Neste filme, apesar de certo tom melodramático (uma concessão comercial, é certo) que pontua a entrada em cena da personagem feminina por quem Edward se apaixona (filha da revendedora Avon e narradora da história), o fato é que as mulheres jogam um papel decisivo na trama. Há dois cenários em contraste: o primeiro, a pequena "cidade" onde estão os moradores comuns, e que propositalmente é mantido com o aspecto de cenário (como a dizer, isso é uma construção cenográfica, não uma cidade), com suas cores chamativas e bizarras e seus tipos saídos de filmes B, e que funciona como um reloginho cronometrado; o outro, o castelo sombrio, gótico, pairando ao fundo, onde não parece haver dia ou noite, como se fosse um mundo mítico. A revendedora Avon, cansada de portas fechadas, vislumbra o castelo e para lá se dirige, com a mesma naturalidade de sua rotina habitual. E esse dado é importante, pois a rotina da cidade não comporta a beleza que Edward traz. A possibilidade do encontro entre a revendedora e Edward reside na inocência das duas partes, e a atuação de Johnny Depp é fundamental para que a história tenha de fato densidade. Com sua maleta de cosméticos, a bem-intencionada senhora leva-o consigo, para viver com sua família. Mas aqueles dois mundos não são comunicáveis, e por mais que a cosmética dos cremes tente disfarçar as cicatrizes, a naturalidade afetada com que a comunidade convive com aquele ser excêntrico, diferente, dá suas mostras quando Edward, apesar de competente com suas mãos de tesoura, não consegue ser assimilado pelo grupo, pela inocência em relação à engenhoca que move tudo, em especial o desejo das mulheres. Se são elas que o acolhem, são elas também que resolvem tornar sua vida impossível na comunidade. Nos bastidores, maridos que saem para trabalhar, fazendo lembrar de que matéria o mundo é movido, enquanto as mulheres, livres de maiores preocupações, entregam-se às mãos competentes de Edward na produção de cortes de cabelo artísticos. São elas, junto à pressão masculina para que Edward trabalhe de verdade e ganhe dinheiro, que acabam decidindo a sorte dele, pela rede de fofoca, intrigas e superstições que acionam. Uma combinação sórdida de capital e futilidade. 

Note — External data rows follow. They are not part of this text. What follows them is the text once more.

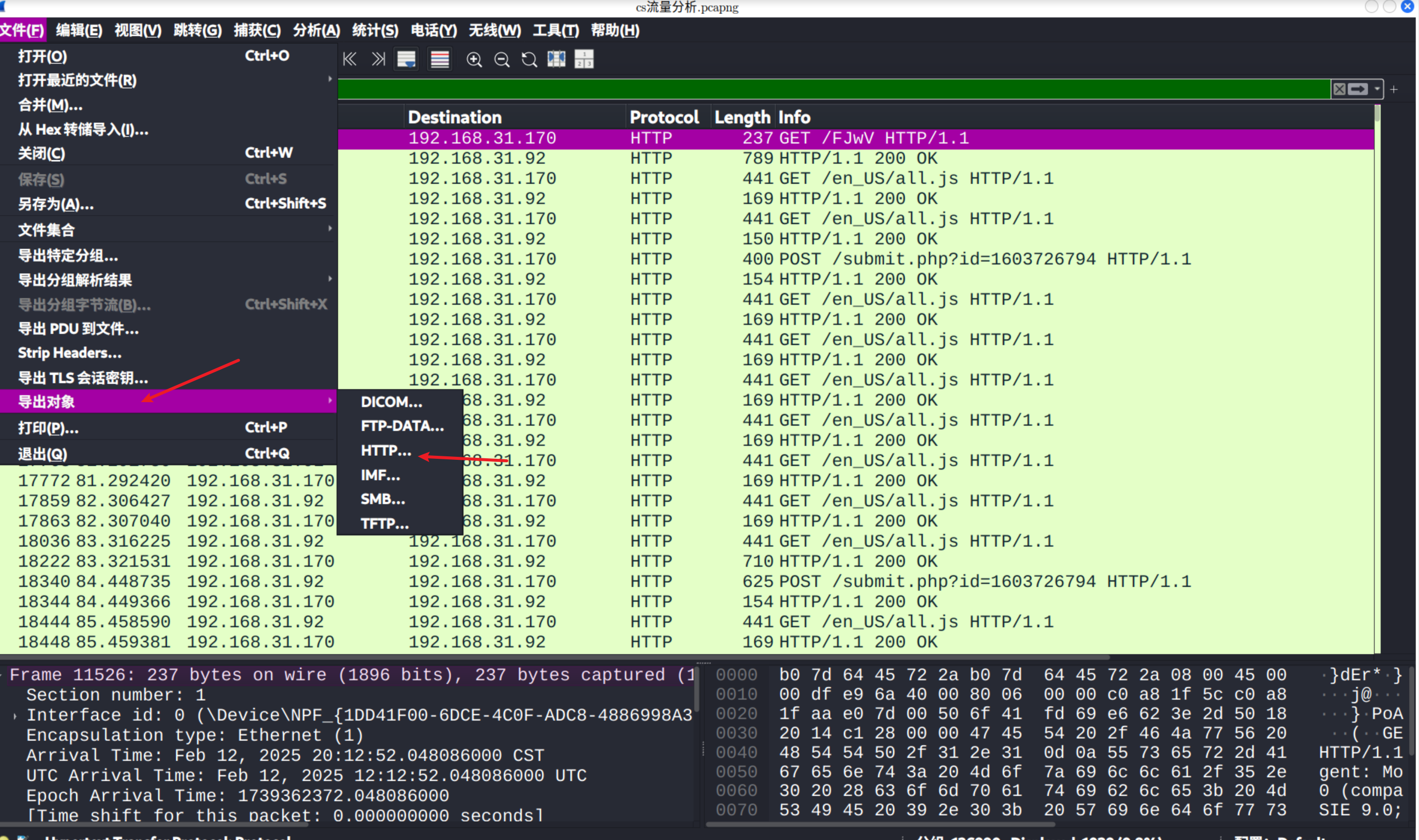Clear the display filter with X
Screen dimensions: 1419x840
(1339, 89)
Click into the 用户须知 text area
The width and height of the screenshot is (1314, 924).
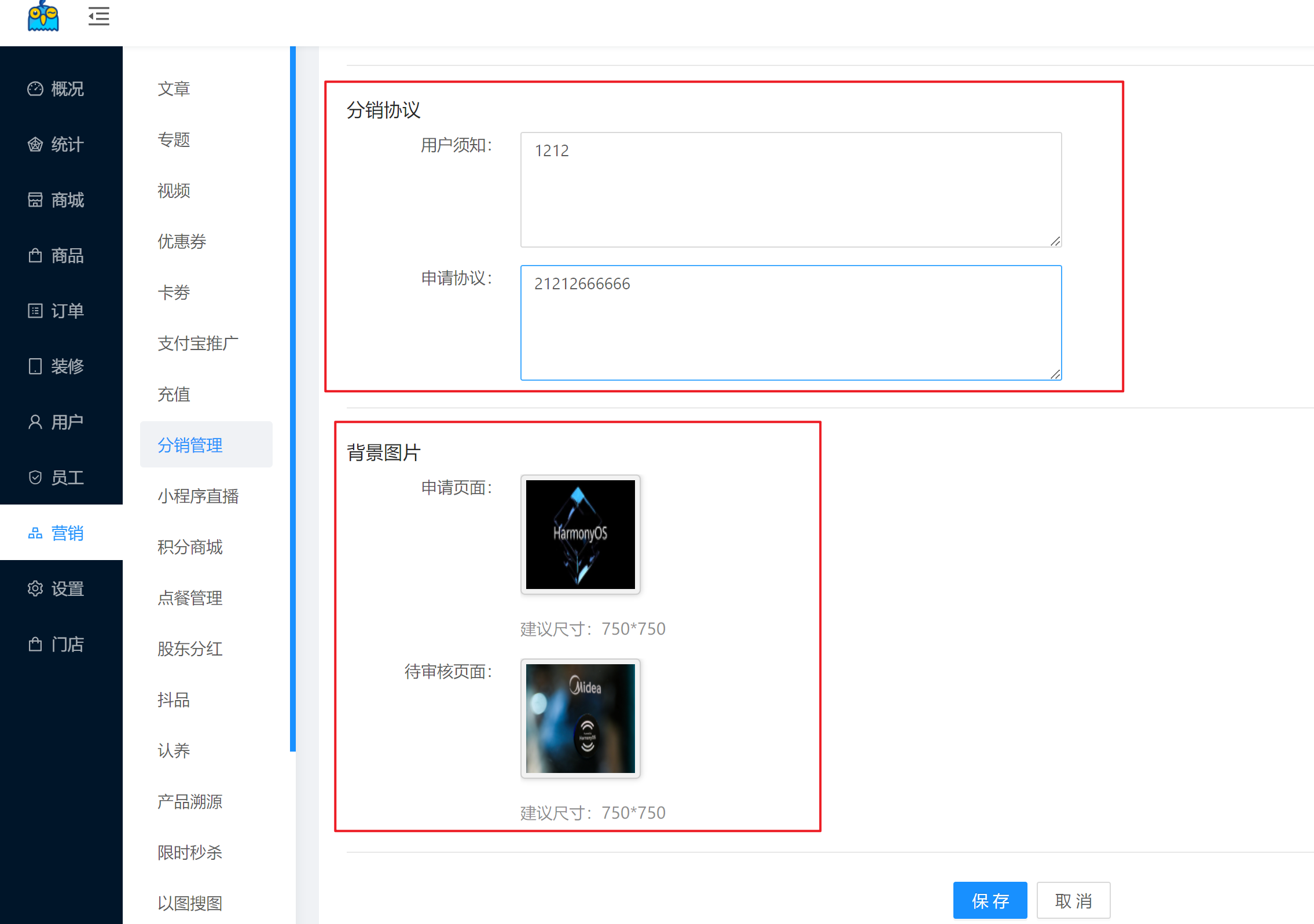791,190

Edward tem mãos técnicas, perfeitas para o trabalho, mas não pode amar. Quer dizer: casar-se, ter filhos, levar uma vida normal como as outras pessoas. Mas também expressar o amor em sentido largo, já que os gestos mais delicados costumam vir das mãos. Seu susto de viver é enorme. Ele expressa o amor como pode, como consegue, e sua inocência contrasta com o dado bruto da vida das pessoas. Mas essas mesmas pessoas parecem viver uma vida perfeitamente técnica, em que a beleza das esculturas criadas por Edward assombra e deslumbra. As únicas pessoas capazes de amá-lo (mãe e filha) são as que veem, para além da técnica, a beleza do que suas mãos criam. E aí é inevitável pensar na importância da postura bípede e da liberação das mãos para o surgimento e evolução do gênero Homo (já vão longe meus conhecimentos da Biologia). O que quero dizer é que nossas mãos são muito mais importantes que a correria da vida faz supor. Ter mãos técnicas, aptas ao trabalho, é tudo o que capitalismo deseja das pessoas. Mas não se pode esquecer, na engenhoca do criador de Edward, que uma das primeiras coisas de humano (em oposição à máquina) que ele resolve dar ao protótipo do que viria a ser Edward é um coração. Antes de conseguir terminá-lo, o criador morre, deixando-o órfão de alguma coisa não facilmente ponderável. Edward não quer ser mais um burguês: ele quer a arte que suas mãos podem criar e o amor que elas não podem oferecer, todo ele, por isso, concentrado nos olhos, tristes e assustados olhos.